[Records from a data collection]

=== Begin Enclosure ===

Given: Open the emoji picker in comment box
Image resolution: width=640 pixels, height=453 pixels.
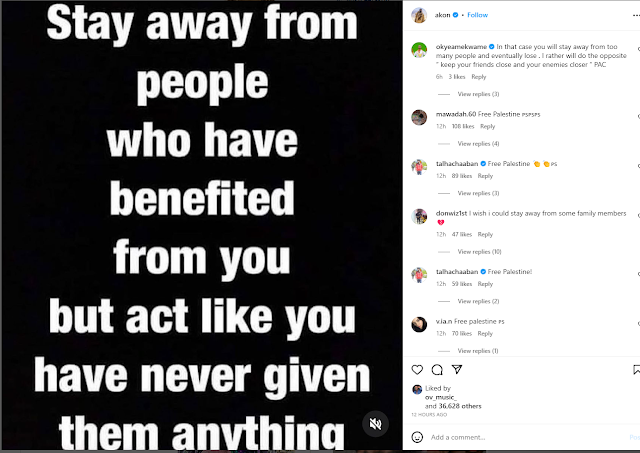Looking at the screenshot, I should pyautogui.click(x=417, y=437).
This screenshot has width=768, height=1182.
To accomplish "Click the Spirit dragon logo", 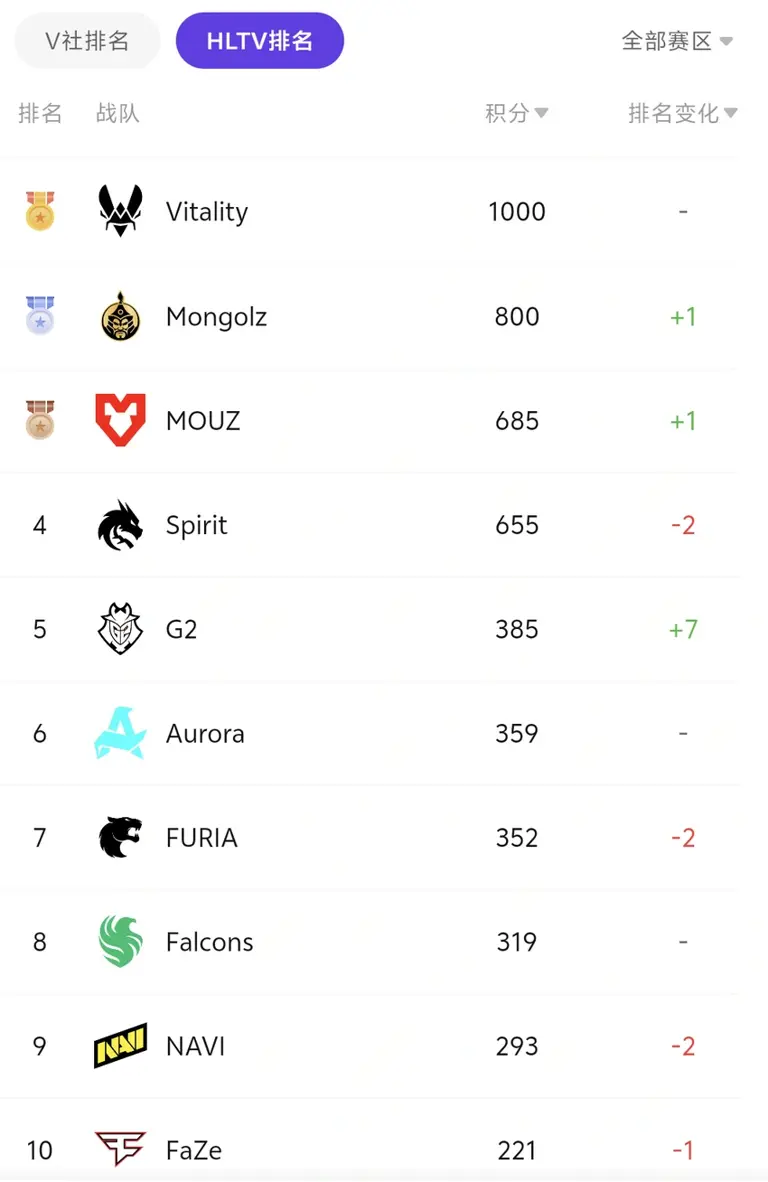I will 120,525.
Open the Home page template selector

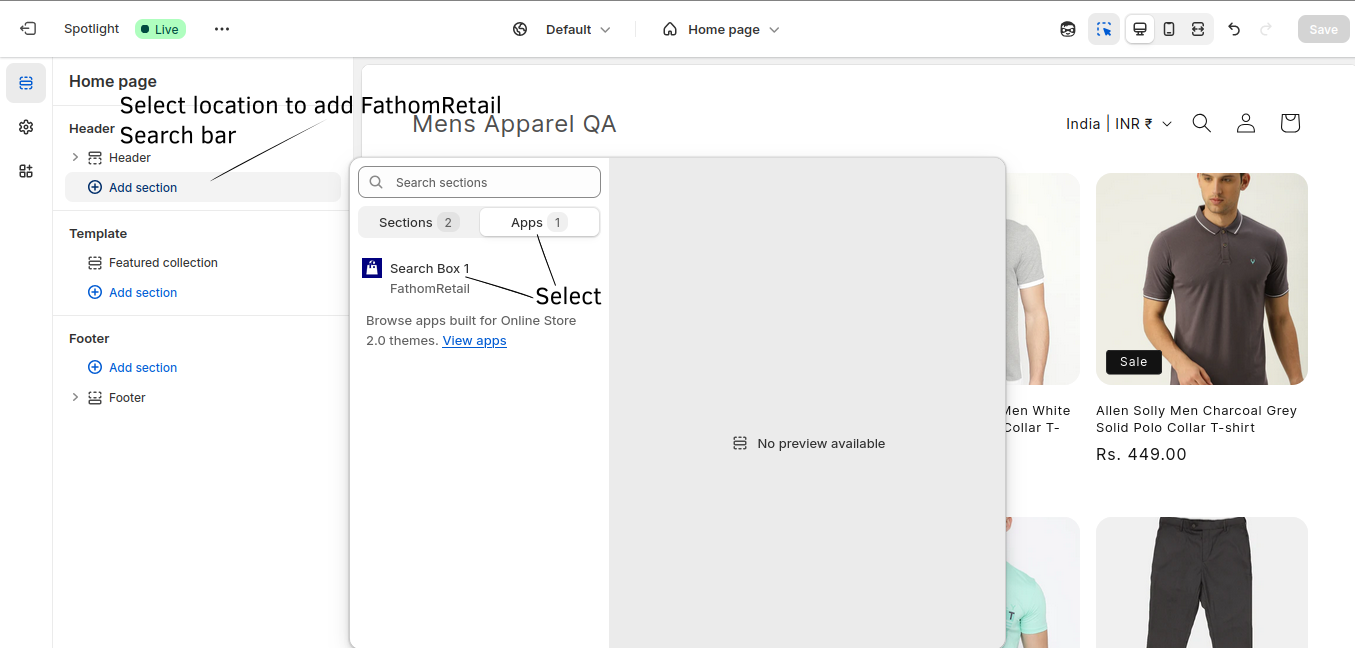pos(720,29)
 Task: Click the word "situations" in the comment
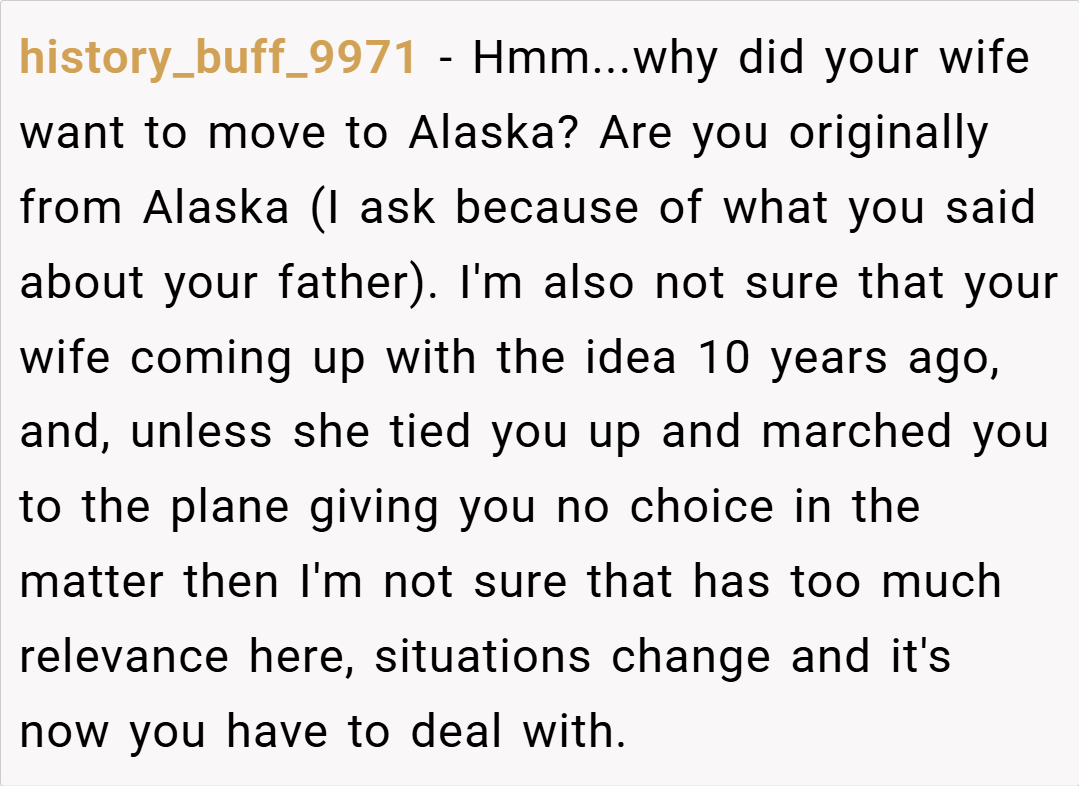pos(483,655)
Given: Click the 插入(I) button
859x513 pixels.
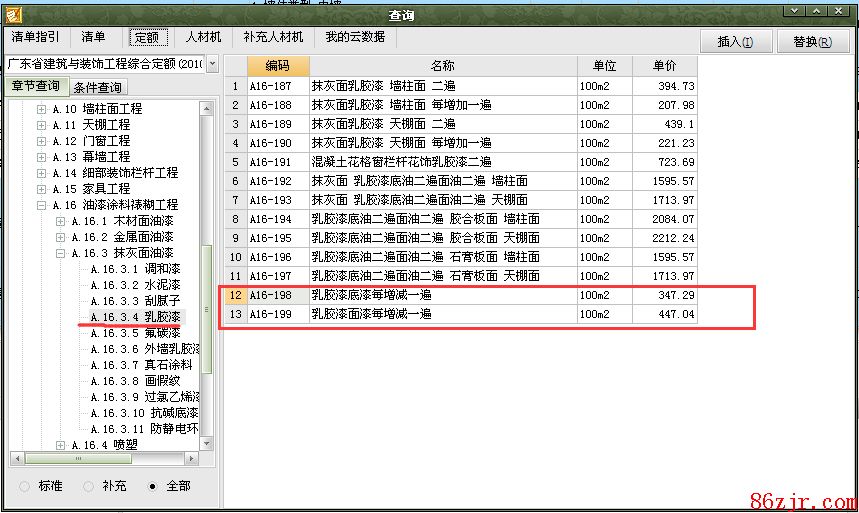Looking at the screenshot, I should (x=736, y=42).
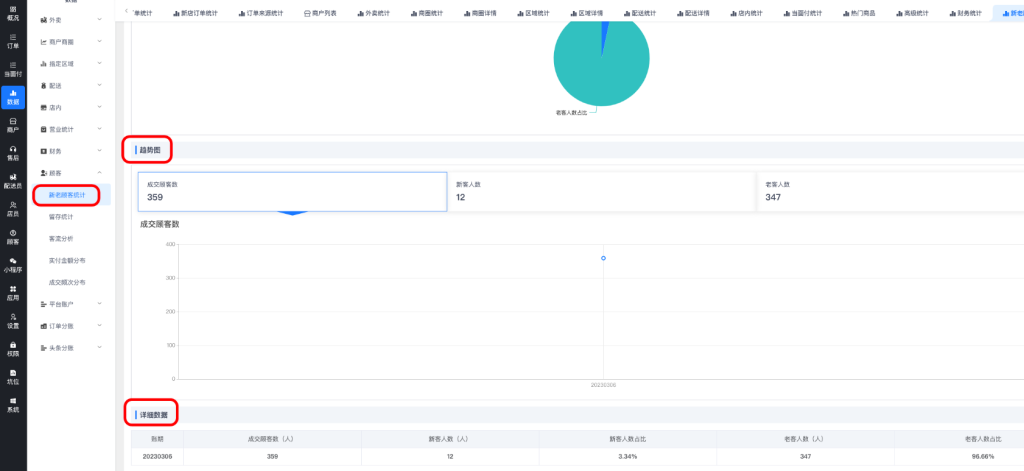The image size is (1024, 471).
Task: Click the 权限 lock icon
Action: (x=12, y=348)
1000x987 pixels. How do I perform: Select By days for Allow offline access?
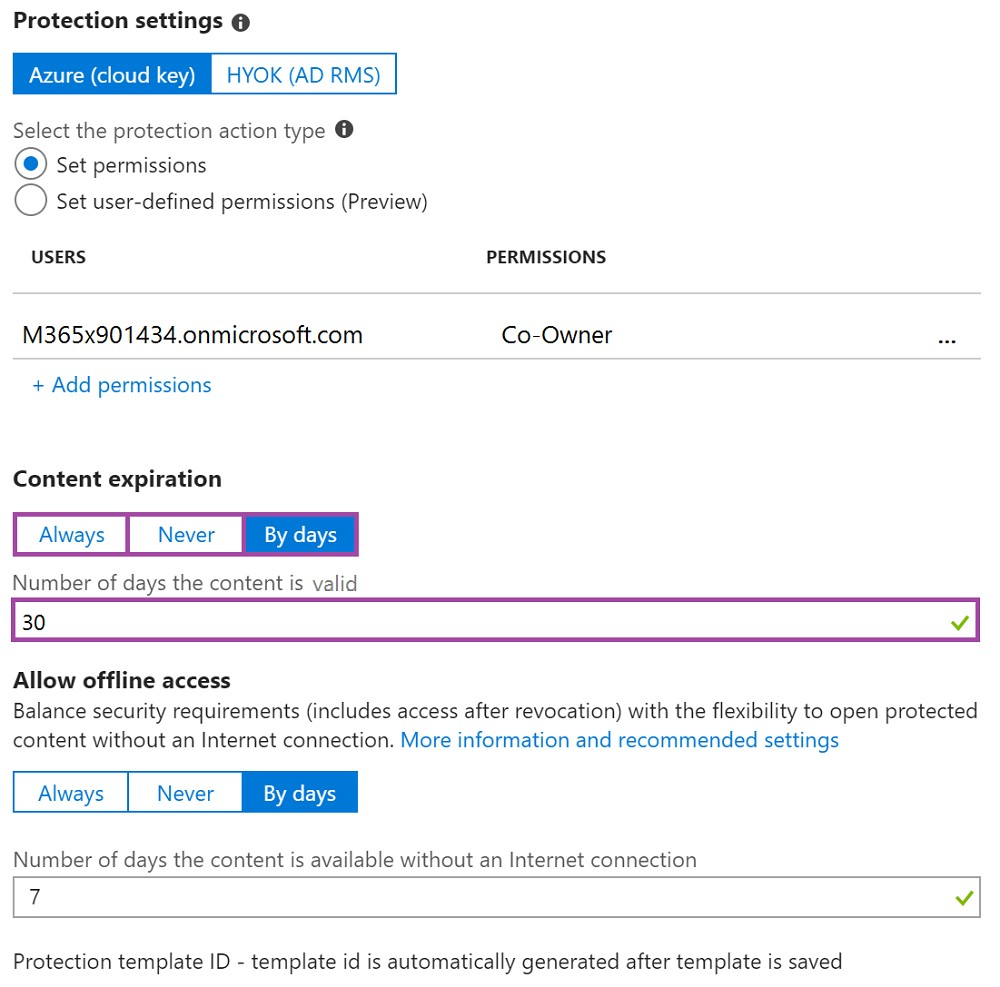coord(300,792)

=== End Enclosure ===

Find each line above that contains "Given", and copy those lines.

Given: Open the emoji picker in comment box
Given: Click the 插入(I) button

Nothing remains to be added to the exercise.